Morph has published a report projecting that AI agent-influenced commerce will exceed USD 500 billion in global gross merchandise value by 2028.
The report, titled The Agentic Economy, examines the emergence of agentic commerce, a category of economic activity in which AI systems can independently discover products, compare prices, negotiate terms, and execute payments on behalf of users. The publication arrives as major payments and technology companies move to build foundational infrastructure for machine-driven transactions.
Spending signals and industry investment
According to the report, AI-influenced spending reached USD 67 billion globally during the 2025 holiday season. Adobe recorded a 693% year-on-year increase in generative AI-driven retail traffic during the same period. McKinsey estimates the long-term market opportunity for agentic commerce could exceed USD 1 trillion in US retail alone, though Morph does not specify a timeline for that figure.
Several companies are already positioning for this shift. Visa has confirmed hundreds of secure agent-initiated transactions across its ecosystem. Google expanded its Agent Payments Protocol (AP2) with more than 60 launch partners and added native stablecoin settlement support. Shopify, Stripe, Mastercard, Coinbase, and OpenAI are also developing infrastructure connected to machine-driven commerce.
Predictions and stablecoin infrastructure
Morph's report includes several forward-looking projections. By 2028, the firm expects agent-influenced commerce to exceed USD 500 billion in global gross merchandise value, AI agents to overtake humans in commercial stablecoin payments, and one in ten US households to regularly delegate purchasing decisions to AI agents.
In addition, the report argues that stablecoins may become central to this environment because machine-driven commerce requires payment infrastructure that is programmable, continuously available, low-cost, and interoperable across borders.
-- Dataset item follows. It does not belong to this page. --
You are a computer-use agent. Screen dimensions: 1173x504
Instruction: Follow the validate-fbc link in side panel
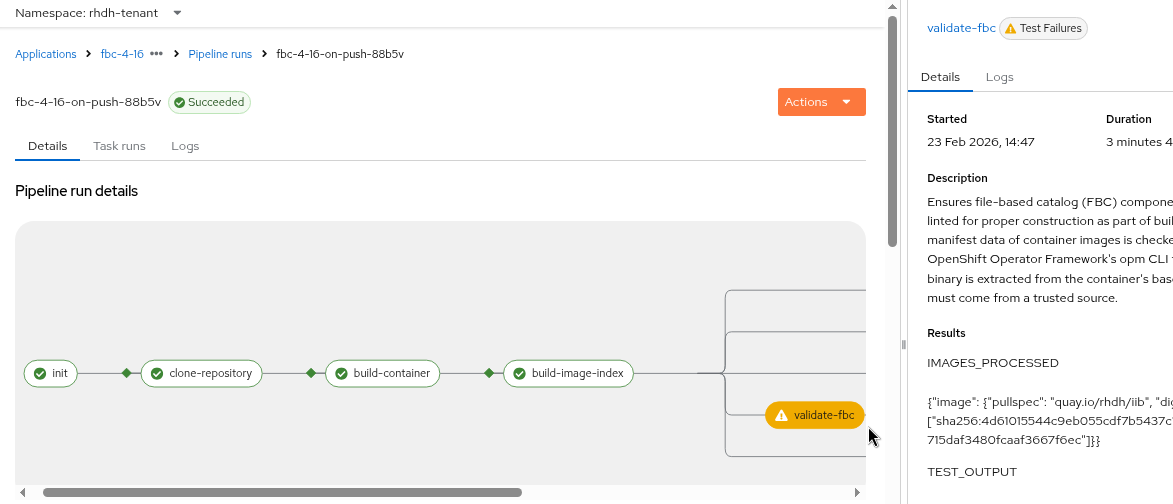click(x=961, y=29)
Traditional payment rails, designed for human-initiated transactions, may be poorly suited to the speed and volume at which autonomous agents operate.
On the question of consumer trust, the report does not treat it as a prerequisite for adoption. It suggests that consumers may simply become accustomed to delegating minor decisions incrementally, until broader delegation becomes a default behaviour rather than a considered choice. This gradual normalisation, rather than a deliberate shift in attitudes, is presented as the likely adoption pathway.
Developer tooling
In order to support developers building AI-powered applications, Morph has open-sourced a toolkit called Morph Skills. The toolkit is designed to allow AI systems to execute blockchain actions (including wallet operations, token swaps, and stablecoin payments) through natural language instructions, lowering the integration barrier for agent-based payment functionality.
The report positions agentic commerce not as a distant prospect but as an infrastructure question already being answered by the industry's largest participants.